**About this task:** Wherever a line of the data contains "Scary", copy that line.

**Given data:**
• • • • • • •
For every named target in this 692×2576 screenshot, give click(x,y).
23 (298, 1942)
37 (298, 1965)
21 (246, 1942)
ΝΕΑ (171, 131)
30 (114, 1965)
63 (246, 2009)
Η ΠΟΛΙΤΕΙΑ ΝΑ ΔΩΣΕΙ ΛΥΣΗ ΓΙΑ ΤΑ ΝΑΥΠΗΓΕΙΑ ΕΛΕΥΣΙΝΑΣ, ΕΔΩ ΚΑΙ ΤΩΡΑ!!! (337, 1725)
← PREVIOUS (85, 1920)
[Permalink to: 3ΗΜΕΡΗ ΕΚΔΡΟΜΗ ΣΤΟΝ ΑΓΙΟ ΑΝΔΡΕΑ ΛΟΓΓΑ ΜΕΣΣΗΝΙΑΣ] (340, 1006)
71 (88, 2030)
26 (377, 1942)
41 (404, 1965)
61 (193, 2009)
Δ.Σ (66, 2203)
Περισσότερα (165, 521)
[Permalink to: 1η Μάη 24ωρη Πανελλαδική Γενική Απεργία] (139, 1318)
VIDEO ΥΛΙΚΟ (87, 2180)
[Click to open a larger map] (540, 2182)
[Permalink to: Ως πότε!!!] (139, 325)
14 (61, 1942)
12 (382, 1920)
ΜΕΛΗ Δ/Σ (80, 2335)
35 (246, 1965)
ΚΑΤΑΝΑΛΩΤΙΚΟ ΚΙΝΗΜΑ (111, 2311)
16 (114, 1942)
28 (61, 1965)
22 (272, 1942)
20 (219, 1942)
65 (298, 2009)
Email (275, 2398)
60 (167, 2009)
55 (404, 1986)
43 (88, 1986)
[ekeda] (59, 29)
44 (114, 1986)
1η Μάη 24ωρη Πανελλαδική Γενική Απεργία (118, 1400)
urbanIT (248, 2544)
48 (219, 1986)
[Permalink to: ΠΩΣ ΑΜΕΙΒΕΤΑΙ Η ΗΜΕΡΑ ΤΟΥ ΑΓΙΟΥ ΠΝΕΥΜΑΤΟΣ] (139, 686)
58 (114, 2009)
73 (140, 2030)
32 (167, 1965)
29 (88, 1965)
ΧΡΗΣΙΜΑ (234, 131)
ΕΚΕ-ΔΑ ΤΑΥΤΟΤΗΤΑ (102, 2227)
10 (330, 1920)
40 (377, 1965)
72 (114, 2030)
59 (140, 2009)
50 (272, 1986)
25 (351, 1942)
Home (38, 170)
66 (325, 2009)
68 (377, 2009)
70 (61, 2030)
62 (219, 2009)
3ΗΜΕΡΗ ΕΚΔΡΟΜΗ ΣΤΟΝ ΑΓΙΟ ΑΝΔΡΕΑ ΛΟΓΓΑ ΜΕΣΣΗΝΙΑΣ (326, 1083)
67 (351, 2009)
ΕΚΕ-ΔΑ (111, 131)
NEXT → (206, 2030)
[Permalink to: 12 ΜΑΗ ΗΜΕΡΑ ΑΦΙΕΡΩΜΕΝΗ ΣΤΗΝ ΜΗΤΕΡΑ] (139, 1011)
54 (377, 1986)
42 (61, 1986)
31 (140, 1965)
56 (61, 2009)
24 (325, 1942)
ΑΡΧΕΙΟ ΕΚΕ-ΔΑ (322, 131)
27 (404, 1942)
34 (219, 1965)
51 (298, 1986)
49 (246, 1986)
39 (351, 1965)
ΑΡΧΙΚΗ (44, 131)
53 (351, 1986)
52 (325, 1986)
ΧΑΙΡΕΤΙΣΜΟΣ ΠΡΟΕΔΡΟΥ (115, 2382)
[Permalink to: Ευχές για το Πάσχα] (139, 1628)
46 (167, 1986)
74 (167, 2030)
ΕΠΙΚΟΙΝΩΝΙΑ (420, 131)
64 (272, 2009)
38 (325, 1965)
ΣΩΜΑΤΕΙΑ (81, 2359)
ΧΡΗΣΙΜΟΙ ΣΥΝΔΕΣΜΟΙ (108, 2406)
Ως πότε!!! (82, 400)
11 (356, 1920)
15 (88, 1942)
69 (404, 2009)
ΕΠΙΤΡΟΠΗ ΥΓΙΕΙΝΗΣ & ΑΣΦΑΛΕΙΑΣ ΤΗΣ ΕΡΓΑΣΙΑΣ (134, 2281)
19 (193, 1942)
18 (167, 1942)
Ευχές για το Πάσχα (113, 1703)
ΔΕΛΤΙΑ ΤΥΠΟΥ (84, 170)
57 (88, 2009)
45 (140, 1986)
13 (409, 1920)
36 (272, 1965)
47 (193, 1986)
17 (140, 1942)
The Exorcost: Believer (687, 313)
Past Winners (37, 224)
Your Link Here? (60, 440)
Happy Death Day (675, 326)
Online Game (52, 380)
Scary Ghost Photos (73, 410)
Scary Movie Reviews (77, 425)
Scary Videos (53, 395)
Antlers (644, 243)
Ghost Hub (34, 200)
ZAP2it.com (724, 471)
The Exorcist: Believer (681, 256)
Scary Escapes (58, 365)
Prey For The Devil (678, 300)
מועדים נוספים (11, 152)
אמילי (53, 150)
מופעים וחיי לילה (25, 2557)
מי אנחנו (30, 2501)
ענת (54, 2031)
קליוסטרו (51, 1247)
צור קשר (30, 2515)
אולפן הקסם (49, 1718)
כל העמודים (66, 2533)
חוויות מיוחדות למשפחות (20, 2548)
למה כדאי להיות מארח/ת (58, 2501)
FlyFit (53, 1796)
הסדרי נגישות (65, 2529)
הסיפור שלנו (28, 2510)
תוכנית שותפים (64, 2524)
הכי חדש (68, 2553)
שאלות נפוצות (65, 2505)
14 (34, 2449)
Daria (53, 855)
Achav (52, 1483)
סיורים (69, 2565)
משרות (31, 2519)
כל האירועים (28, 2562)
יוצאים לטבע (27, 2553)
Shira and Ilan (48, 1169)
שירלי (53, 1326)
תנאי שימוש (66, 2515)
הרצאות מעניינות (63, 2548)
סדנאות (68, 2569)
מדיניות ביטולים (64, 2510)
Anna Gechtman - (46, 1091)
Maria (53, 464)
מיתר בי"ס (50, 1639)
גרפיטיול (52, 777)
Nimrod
• • • • • • •
**Answer section:**
Scary Ghost Photos (73, 410)
Scary Movie Reviews (77, 425)
Scary Videos (53, 395)
Scary Escapes (58, 365)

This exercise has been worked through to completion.